_WORK REQUEST_: In the health care blog post below, what did the New York Times report that the American Medical Association opposes?

Thursday, June 11, 2009

A good day

Today was a good day because I enjoy having my opinions vindicated.

First, the New York Times reported that the American Medical Association opposes the inclusion of a public option in the reformed health care system. Common sense at last. The public option as envisioned by Sen. Kennedy would eclipse the private health insurance market and impose low Medicare level pricing on providers who ultimately would have nowhere to shift their losses. As Prof. Uwe Reinhardt noted, every dollar of healthcare expense is a dollar of someone's income. The AMA later issued a press release that "The AMA opposes any public plan that forces physicians to participate, expands the fiscally-challenged Medicare program or pays Medicare rates, but the AMA is willing to consider other variations of a public plan that are currently under discussion in Congress."

The Wall Street Journal also reported that debate is not limited to the public option. Controversy has arisen over the health insurance exchange feature, which has been proposed by everyone because the devil is in the details. As noted in the article
Health insurers, seeking to protect the market for employer-sponsored plans,
argue that if subsidies are available only for standardized plans on offer in
the new exchange, then more people might leave their company health plans. For
instance, a provision in the bill proposed this week by Sen. Edward Kennedy (D.,
Mass.) would make exchange plans available to employees if their employer
doesn't offer coverage deemed affordable.
This opt-out concept could affect the FEHB Program which offers employees a wide range of plans with varied benefit designs and pricing.

_GIVEN INFORMATION_:
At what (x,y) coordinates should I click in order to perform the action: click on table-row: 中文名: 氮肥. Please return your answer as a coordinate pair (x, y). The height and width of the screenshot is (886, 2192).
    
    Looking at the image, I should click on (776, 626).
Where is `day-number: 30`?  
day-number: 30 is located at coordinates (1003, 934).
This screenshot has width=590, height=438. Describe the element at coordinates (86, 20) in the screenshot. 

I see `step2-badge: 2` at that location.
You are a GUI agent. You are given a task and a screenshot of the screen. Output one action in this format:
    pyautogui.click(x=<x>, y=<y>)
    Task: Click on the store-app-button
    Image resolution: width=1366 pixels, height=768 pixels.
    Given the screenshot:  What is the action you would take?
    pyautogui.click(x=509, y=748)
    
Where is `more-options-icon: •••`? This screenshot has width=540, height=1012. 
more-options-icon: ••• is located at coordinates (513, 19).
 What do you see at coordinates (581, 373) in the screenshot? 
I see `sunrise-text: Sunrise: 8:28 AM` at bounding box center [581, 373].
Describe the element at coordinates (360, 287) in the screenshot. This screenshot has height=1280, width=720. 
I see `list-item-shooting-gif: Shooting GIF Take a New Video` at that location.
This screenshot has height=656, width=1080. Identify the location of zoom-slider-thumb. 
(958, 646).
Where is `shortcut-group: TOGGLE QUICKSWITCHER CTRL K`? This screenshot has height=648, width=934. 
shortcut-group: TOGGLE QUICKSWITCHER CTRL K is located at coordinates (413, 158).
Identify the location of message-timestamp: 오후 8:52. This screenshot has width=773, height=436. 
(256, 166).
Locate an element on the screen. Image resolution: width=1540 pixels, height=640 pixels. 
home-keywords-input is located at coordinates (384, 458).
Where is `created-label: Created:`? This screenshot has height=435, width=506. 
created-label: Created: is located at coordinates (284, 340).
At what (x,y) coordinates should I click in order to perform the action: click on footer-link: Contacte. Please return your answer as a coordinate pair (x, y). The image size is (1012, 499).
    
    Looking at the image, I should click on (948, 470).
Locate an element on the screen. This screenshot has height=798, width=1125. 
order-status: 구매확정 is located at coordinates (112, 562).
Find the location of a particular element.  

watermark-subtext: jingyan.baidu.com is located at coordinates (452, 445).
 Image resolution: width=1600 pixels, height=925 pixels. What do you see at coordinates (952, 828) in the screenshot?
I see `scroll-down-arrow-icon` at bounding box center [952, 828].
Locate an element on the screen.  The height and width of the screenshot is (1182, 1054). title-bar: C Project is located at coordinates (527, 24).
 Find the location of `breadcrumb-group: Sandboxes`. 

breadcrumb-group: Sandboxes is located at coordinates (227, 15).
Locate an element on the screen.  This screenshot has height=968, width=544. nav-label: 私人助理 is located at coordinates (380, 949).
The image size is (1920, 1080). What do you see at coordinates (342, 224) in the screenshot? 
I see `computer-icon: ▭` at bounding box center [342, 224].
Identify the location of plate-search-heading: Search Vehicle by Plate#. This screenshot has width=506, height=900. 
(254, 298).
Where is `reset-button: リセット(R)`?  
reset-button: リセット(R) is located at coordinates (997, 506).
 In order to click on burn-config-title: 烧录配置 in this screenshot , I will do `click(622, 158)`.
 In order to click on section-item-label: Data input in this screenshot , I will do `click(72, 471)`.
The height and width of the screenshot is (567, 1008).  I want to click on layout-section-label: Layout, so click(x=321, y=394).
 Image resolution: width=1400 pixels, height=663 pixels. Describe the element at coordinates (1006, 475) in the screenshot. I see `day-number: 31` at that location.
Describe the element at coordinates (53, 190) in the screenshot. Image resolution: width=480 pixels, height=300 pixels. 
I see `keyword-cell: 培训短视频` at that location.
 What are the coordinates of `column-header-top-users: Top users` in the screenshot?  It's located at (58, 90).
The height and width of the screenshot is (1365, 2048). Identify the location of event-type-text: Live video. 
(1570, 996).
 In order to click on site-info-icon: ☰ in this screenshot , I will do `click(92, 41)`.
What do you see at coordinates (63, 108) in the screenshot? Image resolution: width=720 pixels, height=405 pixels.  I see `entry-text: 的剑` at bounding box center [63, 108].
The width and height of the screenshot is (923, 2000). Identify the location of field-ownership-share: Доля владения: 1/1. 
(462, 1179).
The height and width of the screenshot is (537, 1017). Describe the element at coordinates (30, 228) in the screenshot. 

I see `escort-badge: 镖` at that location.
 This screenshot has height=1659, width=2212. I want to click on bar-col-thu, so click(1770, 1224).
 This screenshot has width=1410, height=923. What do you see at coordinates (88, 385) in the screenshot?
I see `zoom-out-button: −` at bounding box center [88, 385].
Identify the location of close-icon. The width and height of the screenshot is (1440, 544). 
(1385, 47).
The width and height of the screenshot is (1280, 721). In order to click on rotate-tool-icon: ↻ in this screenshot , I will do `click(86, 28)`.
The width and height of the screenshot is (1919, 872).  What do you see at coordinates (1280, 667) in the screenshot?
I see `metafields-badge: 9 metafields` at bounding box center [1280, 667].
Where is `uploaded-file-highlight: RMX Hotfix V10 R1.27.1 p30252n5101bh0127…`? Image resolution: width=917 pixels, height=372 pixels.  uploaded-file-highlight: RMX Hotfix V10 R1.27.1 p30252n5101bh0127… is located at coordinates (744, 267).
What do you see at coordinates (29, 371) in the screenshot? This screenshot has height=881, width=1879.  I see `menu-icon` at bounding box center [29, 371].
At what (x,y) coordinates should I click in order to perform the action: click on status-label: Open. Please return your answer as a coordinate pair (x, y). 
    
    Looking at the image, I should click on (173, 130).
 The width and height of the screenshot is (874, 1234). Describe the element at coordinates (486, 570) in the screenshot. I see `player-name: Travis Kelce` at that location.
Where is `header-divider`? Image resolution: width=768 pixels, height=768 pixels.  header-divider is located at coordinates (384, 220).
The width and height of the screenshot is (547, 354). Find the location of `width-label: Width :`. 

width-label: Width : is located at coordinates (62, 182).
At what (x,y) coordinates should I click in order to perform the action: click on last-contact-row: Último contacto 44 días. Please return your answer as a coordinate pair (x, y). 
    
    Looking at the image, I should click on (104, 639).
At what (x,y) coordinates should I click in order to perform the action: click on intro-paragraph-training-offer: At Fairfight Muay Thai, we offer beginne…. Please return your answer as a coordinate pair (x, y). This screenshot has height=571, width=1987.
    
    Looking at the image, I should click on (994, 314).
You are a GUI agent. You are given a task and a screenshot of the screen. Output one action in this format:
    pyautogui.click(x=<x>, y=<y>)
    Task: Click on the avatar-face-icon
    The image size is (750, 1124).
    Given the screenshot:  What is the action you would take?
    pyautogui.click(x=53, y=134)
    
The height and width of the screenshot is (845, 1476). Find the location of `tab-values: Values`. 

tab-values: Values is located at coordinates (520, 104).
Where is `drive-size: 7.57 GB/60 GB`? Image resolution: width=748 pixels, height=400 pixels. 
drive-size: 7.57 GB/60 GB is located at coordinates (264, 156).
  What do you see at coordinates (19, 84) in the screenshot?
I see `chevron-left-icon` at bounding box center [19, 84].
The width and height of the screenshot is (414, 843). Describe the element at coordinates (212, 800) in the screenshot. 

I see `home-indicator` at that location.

_REPLY_: The American Medical Association opposes the inclusion of a public option in the reformed health care system.